What the task asks
Look through the data below and output, unchanged, every line from the one holding "Select the Colors tab" through the one holding "Viewport: 1406px width, 892px height.", inclusive. Skip the pictures.

Available data
§ §

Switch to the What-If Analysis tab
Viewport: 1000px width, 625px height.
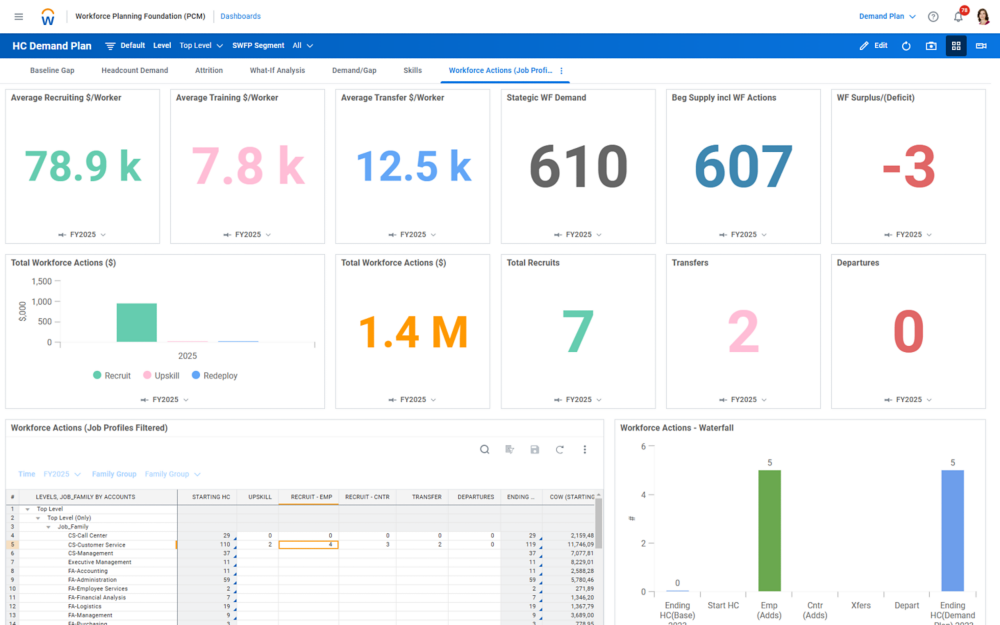[x=277, y=71]
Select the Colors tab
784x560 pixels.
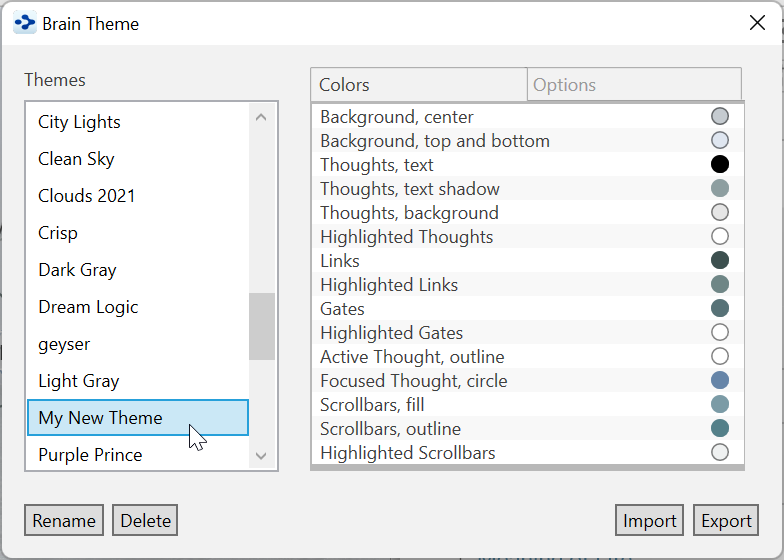tap(419, 85)
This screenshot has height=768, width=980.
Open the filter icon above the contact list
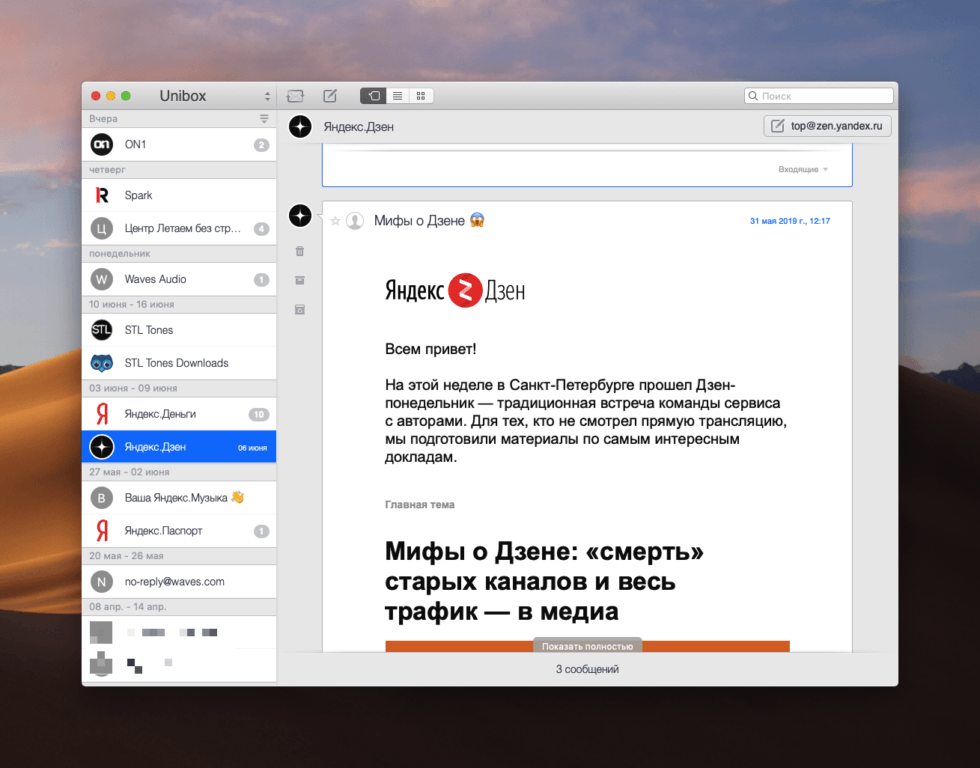(264, 118)
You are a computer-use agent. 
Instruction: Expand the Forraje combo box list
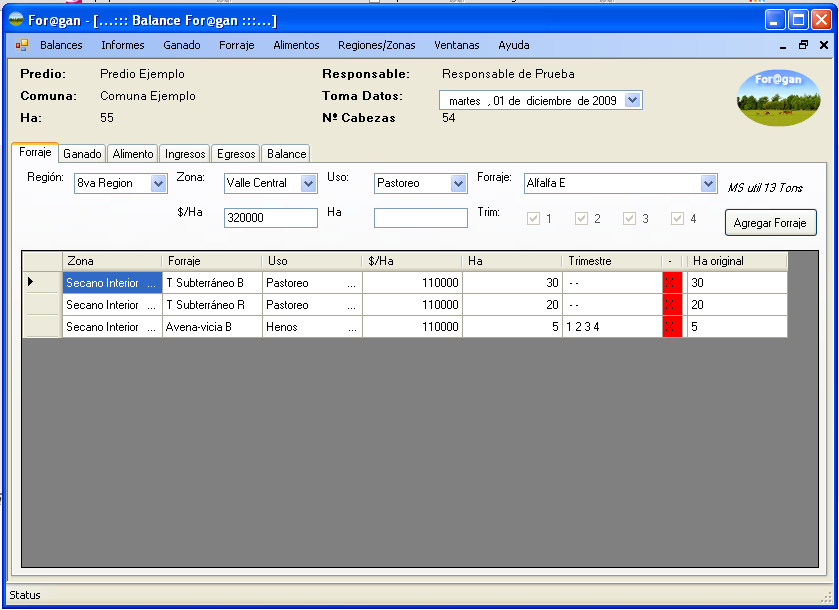click(x=708, y=183)
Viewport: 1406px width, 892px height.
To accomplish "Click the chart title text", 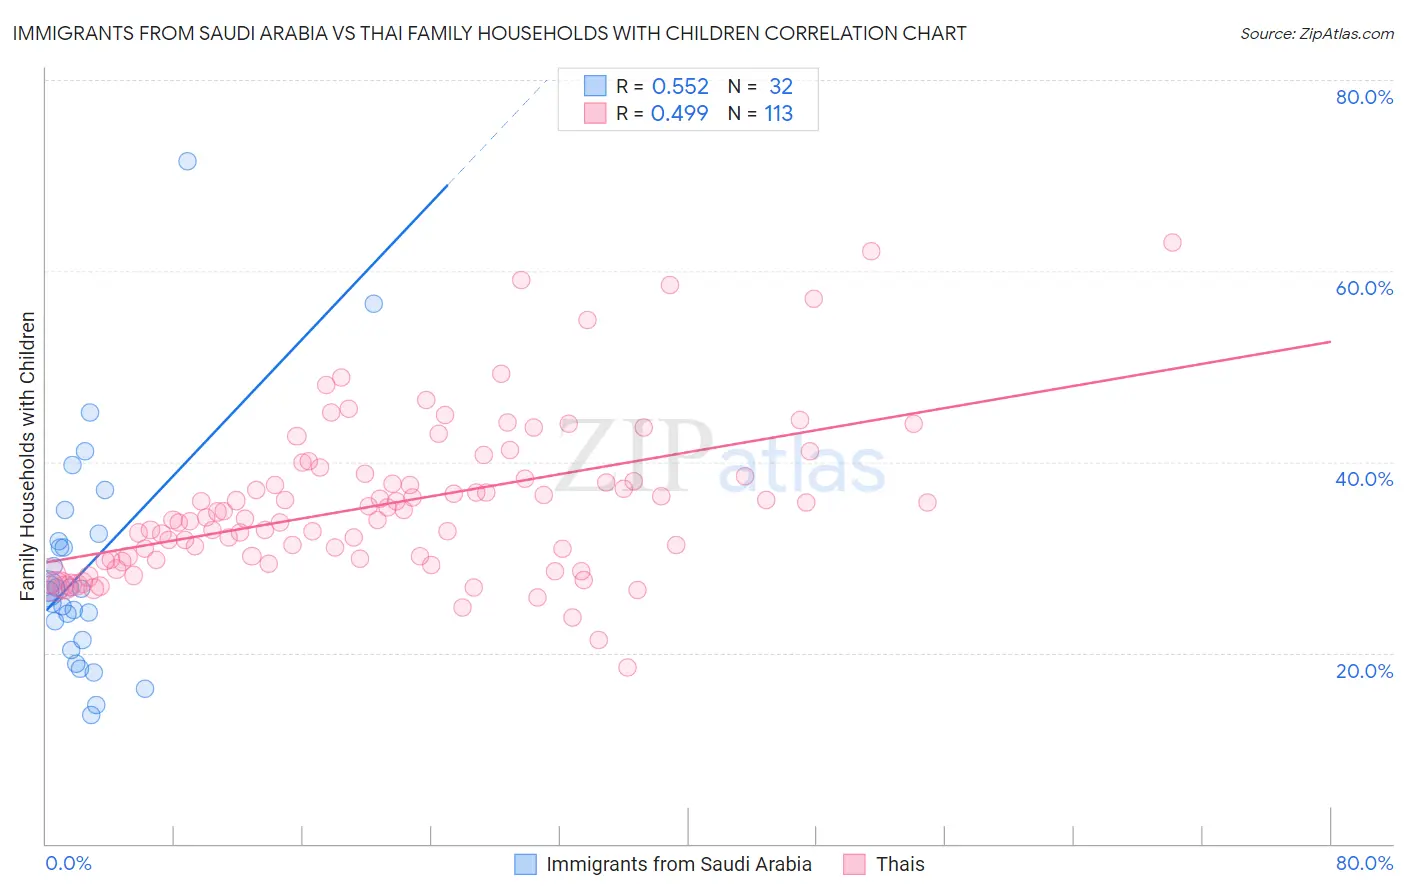I will [489, 33].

§ §

Written reply
Select the Colors tab
784x560 pixels.
tap(419, 85)
This screenshot has height=768, width=980.
Open the filter icon above the contact list
(264, 118)
You are a computer-use agent. 
Instruction: Expand the Forraje combo box list
click(x=708, y=183)
Viewport: 1406px width, 892px height.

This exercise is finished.